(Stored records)
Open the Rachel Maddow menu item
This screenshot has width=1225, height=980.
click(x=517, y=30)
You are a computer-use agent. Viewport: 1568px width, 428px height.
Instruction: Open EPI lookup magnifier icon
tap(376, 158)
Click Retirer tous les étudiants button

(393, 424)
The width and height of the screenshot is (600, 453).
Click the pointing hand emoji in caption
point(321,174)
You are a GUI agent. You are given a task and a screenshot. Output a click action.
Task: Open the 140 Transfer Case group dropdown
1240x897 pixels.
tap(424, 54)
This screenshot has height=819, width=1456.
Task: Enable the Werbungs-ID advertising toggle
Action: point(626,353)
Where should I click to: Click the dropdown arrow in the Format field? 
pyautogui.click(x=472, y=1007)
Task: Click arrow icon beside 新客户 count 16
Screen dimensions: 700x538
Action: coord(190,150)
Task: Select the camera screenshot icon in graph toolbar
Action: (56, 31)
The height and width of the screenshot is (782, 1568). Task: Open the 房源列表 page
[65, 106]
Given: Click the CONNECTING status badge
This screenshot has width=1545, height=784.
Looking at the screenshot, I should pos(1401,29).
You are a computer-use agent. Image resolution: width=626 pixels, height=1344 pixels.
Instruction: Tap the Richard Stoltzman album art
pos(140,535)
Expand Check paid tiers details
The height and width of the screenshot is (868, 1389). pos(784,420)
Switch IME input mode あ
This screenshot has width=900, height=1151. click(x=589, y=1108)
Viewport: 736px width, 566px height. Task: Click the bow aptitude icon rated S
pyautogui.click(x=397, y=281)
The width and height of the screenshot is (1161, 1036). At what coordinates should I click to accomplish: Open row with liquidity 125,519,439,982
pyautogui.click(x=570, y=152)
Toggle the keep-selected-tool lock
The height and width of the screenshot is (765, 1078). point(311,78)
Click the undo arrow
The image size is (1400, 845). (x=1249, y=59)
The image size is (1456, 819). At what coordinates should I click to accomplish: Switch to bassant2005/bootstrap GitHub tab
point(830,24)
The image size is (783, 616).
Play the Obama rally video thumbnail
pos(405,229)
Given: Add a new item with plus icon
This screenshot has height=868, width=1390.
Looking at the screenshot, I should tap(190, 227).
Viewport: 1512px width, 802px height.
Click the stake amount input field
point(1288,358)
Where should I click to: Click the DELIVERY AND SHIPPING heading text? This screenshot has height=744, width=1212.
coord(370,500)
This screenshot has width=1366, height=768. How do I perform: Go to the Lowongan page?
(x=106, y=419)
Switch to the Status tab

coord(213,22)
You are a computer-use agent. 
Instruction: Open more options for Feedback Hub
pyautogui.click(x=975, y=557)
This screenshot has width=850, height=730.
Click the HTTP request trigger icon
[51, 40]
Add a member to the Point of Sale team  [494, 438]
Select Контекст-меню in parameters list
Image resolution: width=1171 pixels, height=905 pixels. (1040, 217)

__WHAT YOU HAVE TO DO__.
Format every line of the stored records above as a JSON list of strings, one string per line, skipping blank lines.

__EXERCISE OUTPUT__.
[
  "Open the Rachel Maddow menu item",
  "This screenshot has width=1225, height=980.",
  "click(x=517, y=30)",
  "You are a computer-use agent. Viewport: 1568px width, 428px height.",
  "Instruction: Open EPI lookup magnifier icon",
  "tap(376, 158)",
  "Click Retirer tous les étudiants button",
  "(393, 424)",
  "The width and height of the screenshot is (600, 453).",
  "Click the pointing hand emoji in caption",
  "point(321,174)",
  "You are a GUI agent. You are given a task and a screenshot. Output a click action.",
  "Task: Open the 140 Transfer Case group dropdown",
  "1240x897 pixels.",
  "tap(424, 54)",
  "This screenshot has height=819, width=1456.",
  "Task: Enable the Werbungs-ID advertising toggle",
  "Action: point(626,353)",
  "Where should I click to: Click the dropdown arrow in the Format field? ",
  "pyautogui.click(x=472, y=1007)",
  "Task: Click arrow icon beside 新客户 count 16",
  "Screen dimensions: 700x538",
  "Action: coord(190,150)",
  "Task: Select the camera screenshot icon in graph toolbar",
  "Action: (56, 31)",
  "The height and width of the screenshot is (782, 1568). Task: Open the 房源列表 page",
  "[65, 106]",
  "Given: Click the CONNECTING status badge",
  "This screenshot has width=1545, height=784.",
  "Looking at the screenshot, I should pos(1401,29).",
  "You are a computer-use agent. Image resolution: width=626 pixels, height=1344 pixels.",
  "Instruction: Tap the Richard Stoltzman album art",
  "pos(140,535)",
  "Expand Check paid tiers details",
  "The height and width of the screenshot is (868, 1389). pos(784,420)",
  "Switch IME input mode あ",
  "This screenshot has width=900, height=1151. click(x=589, y=1108)",
  "Viewport: 736px width, 566px height. Task: Click the bow aptitude icon rated S",
  "pyautogui.click(x=397, y=281)",
  "The width and height of the screenshot is (1161, 1036). At what coordinates should I click to accomplish: Open row with liquidity 125,519,439,982",
  "pyautogui.click(x=570, y=152)",
  "Toggle the keep-selected-tool lock",
  "The height and width of the screenshot is (765, 1078). point(311,78)",
  "Click the undo arrow",
  "The image size is (1400, 845). (x=1249, y=59)",
  "The image size is (1456, 819). At what coordinates should I click to accomplish: Switch to bassant2005/bootstrap GitHub tab",
  "point(830,24)",
  "The image size is (783, 616).",
  "Play the Obama rally video thumbnail",
  "pos(405,229)",
  "Given: Add a new item with plus icon",
  "This screenshot has height=868, width=1390.",
  "Looking at the screenshot, I should tap(190, 227).",
  "Viewport: 1512px width, 802px height.",
  "Click the stake amount input field",
  "point(1288,358)",
  "Where should I click to: Click the DELIVERY AND SHIPPING heading text? This screenshot has height=744, width=1212.",
  "coord(370,500)",
  "This screenshot has width=1366, height=768. How do I perform: Go to the Lowongan page?",
  "(x=106, y=419)",
  "Switch to the Status tab",
  "coord(213,22)",
  "You are a computer-use agent. ",
  "Instruction: Open more options for Feedback Hub",
  "pyautogui.click(x=975, y=557)",
  "This screenshot has width=850, height=730.",
  "Click the HTTP request trigger icon",
  "[51, 40]",
  "Add a member to the Point of Sale team  [494, 438]",
  "Select Контекст-меню in parameters list",
  "Image resolution: width=1171 pixels, height=905 pixels. (1040, 217)"
]